En l'occurrence, les syndicats, CGT en tête, associent : la
prise en compte de contraintes réelles du métier de cheminot avec la
(pseudo-)nécessité d'un statut spécial… Or, il y a évidemment d'autres façons
plus justes de prendre en compte ces contraintes… comme passer par le code du
travail par exemple.
Prendre en compte le travail de nuit des cheminots dans le
calcul de la retraite et de la rémunération, d'accord. Mais en quoi le travail
de nuit de ceux qui ne sont pas cheminots serait-il moins pénible ou moins
digne de considération ? En passant par la loi et le code du travail, on
introduit un traitement égalitaire de cette contrainte.
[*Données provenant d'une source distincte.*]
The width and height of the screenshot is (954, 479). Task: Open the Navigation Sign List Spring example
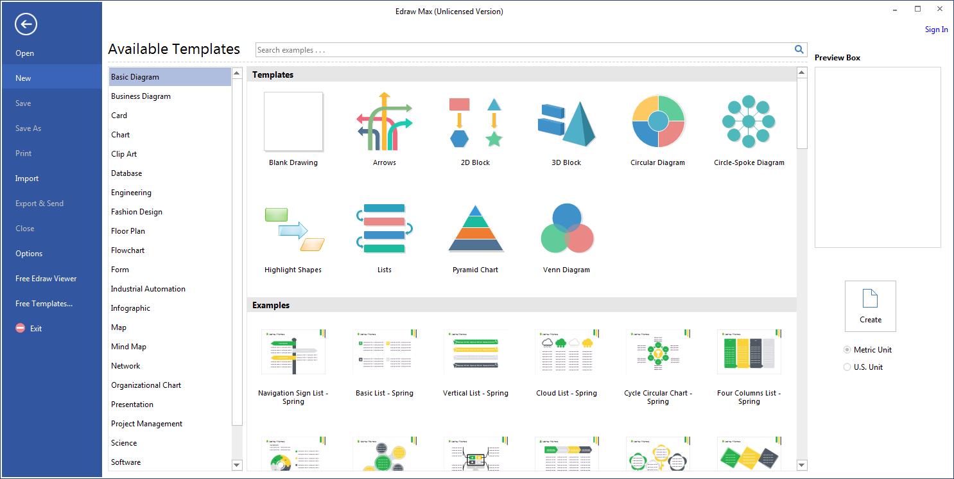(x=293, y=352)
En passant par un
statut spécial, et en particulier quand il s'agit de la fonction publique, ce
sont ceux qui parfois subissent des contraintes bien pires, mais ne bénéficient
pas de ce statut qui financent les avantages des statutaires… On accroit
considérablement les inégalités sociales.
Est-ce le rôle d'un syndicat ? Depuis des décennies la CGT notamment
prend pied dans les secteurs à fort pouvoir de blocage, RATP, SNCF, EdF… elle y
prend place en favorisant l'embauche de ses membres, puis profite de son
pouvoir de blocage pour développer les statuts spéciaux et les inégalités, non
sans, au passage, tirer parti financièrement elle-même de ses positions
(souvenez-vous du scandale du comité d'entreprise EdF, il y a quelques années).
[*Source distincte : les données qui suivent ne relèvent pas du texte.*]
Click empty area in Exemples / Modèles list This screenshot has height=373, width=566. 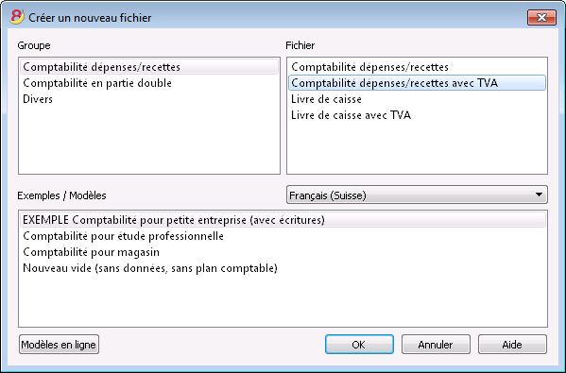point(283,301)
Elle a ainsi crée plusieurs protectorats cultivant la
culture du privilège... mais financés par la classe productive de la société,
pourtant moins bien lotie.
De plus, au nom de ces quelques arguments réels et toujours
invoqués, on justifie de nombreux avantages non-dits (voyages gratuits pour la SNCF,
mais aussi 13ème,
14ème, voire 17ème mois dans les banques, CE très avantageux, possibilités de prêts à taux minimes, centrales d'achat, congés
supplémentaires, etc…) la liste est ahurissante ! Et beaucoup des avantages
acquis au nom de la pénibilité de certains postes, profitent indifféremment au
reste du personnel
Déjà en 1982 François de Closets – dans son livre
"Toujours plus"[1] - avait
montré à quel point ces régimes spéciaux généraient des inégalités et des aberrations.
Mais ces castes privilégiées créées par les statuts spéciaux sont le symbole de
la puissance passée de ces syndicats… et ceux-ci en font une question de
principe.
Mais ils sont aussi symboles de l'inégalité sociale, et des dénis de démocraties.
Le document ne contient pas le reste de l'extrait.